Now that was an interesting Iowa caucus! On the Republican side, Ted Cruz came in first (8 delegates), Donald Trump second (7 delegates), with Marco Rubio nipping at his heels for third (7 delegates).
On the Democratic side, it appears that Hillary Clinton eked out a historically narrow victory over Bernie Sanders. I say “appears” since last night it was reported that results from 90 precincts had gone missing. Given her serial history of lawbreaking, and the entire weight of the DNC all-in on dragging her over the finish line, would anyone put it past Hillary to monkey-wrench the process to avoid a narrow loss?
Let’s take a look at last night’s biggest winners and losers:
Winner: Ted Cruz: Given no chance at the beginning of the cycle, or even a few months ago, Cruz pulled out a clear victory against a candidate given eight months of unprecedented free media coverage. As I noted while following his 2012 senate race, Cruz is a smart, disciplined and indefatigable campaigner, a true conservative, and will make a great President.
Loser: Donald Trump: See above. A novice politician pulling 24% and second place in the Iowa caucuses would normally be cause for celebration, but Trump roared into Iowa like a juggernaut on a wave of unbelievable media interest and limped out like a hobbled mule. For all the talk about Trump’s money making a difference, there are few signs any of it was spent on an effective ground game. And for once he wasn’t bragging after the results came in.
Loser: Jeb Bush: Remember a year ago how everyone was predicting Bush’s fundraising machine and organizational muscle would bulldoze his rivals aside? Not so much. Bush ended up spending $2,884 per Iowa vote to come in sixth.
Winner: Marco Rubio: A strong third keeps him in the game, and he’s well situated to pick up deep-pocketed Bush backers who aren’t turned off by the huge amounts of money they’ve already thrown away.
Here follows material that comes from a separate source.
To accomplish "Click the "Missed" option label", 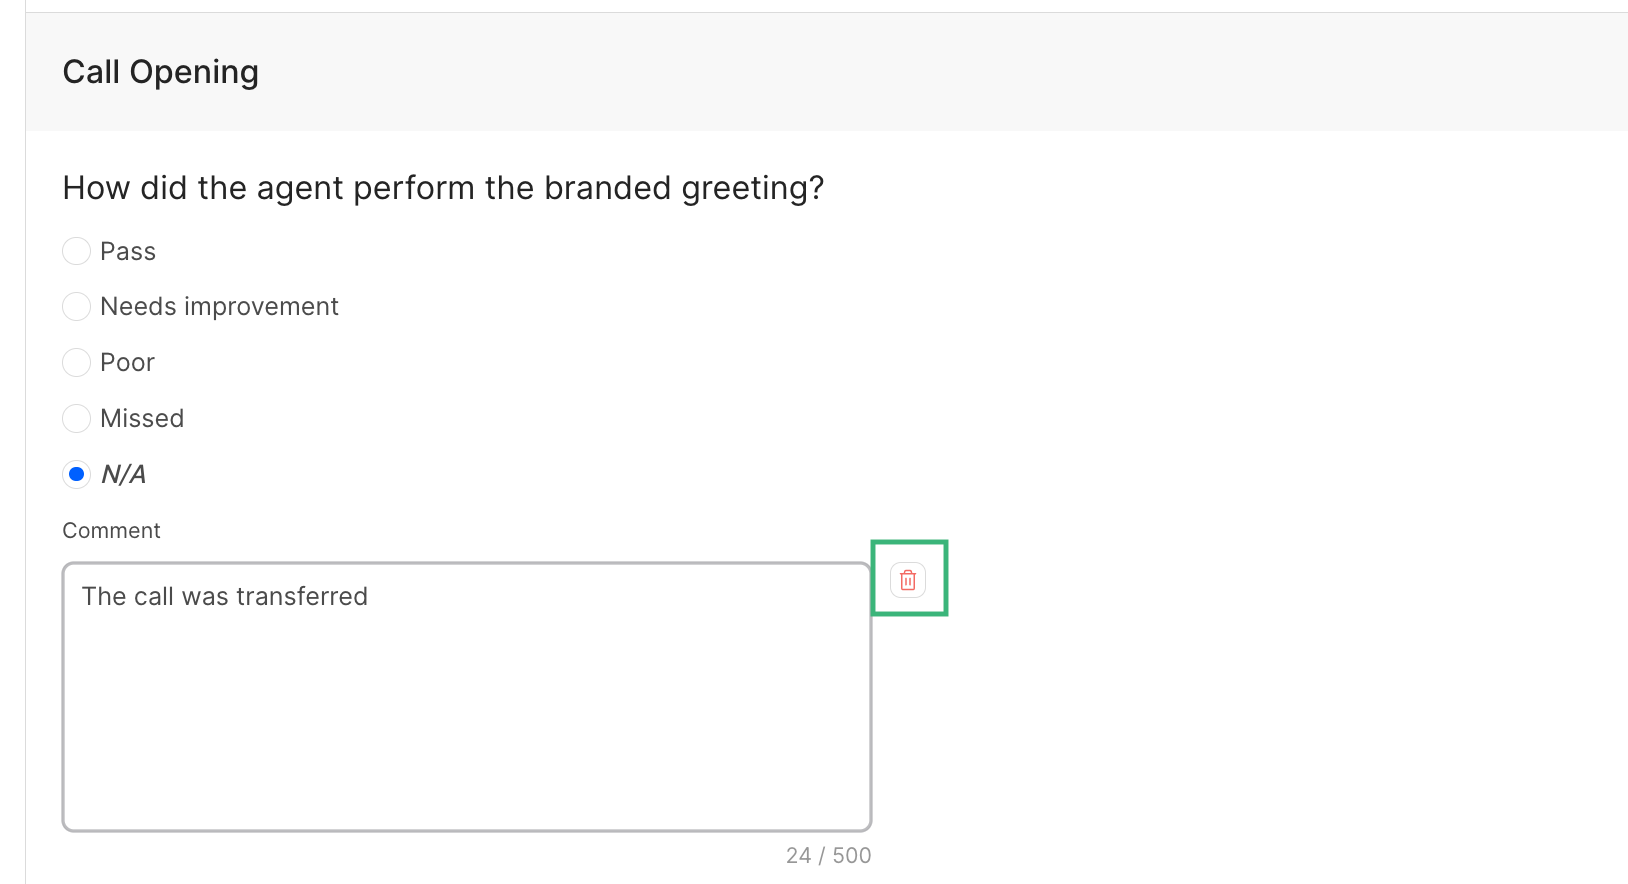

Losers: Governors running for President. It used to be that Governor was seen as the ideal perquisite for running for President (Reagan, Bush43, Clinton, Carter, etc.), but not only did Jeb Bush come in sixth, John Kaisch, Mike Huckabee, Chris Christie, and Jim Gilmore (who we’ll mention only because he was a governor, since he got a whopping 12 votes in all of Iowa) all did even worse, Martin O’Malley came in an exceptionally distant third on the Democratic side, and Rick Perry, Bobby Jindal and George Pataki didn’t even make it to Iowa. Huckabee and O’Mally have suspended their campaigns, and the other governors should follow suit.
Loser: Rand Paul: Few expected Paul to win, but few expected him to do markedly worse than his father. He should drop out
Losers: The remaining Republican candidates. At this point there’s no path to victory for Ben Carson, Carly Fiorina or Rick Santorum. They should drop out as well.
Winner: Bernie Sanders: He went from being a crazy old socialist with no chance of winning to a crazy old socialist who fought the Clinton machine to a virtual tie.
Loser: Hillary Clinton: She desperately needed to win Iowa and got it, maybe (the Iowa Democratic Party is refusing to release actual vote totals, as opposed to precinct results), with the help of some missing ballots and unlikely coin flips, by the skin of her teeth, but she vastly underperformed in a race that was supposed to be cakewalk for her a year ago. “Her inability to ride a first-class ground organization to a decisive triumph underscores the candidate’s weakness and the lack of a message that resonates with primary voters.” And there were accusations that Hillary was using paid staffers as precinct chairmen.
It’s now a three man race on the Republican side, and a dog fight on the Democratic side.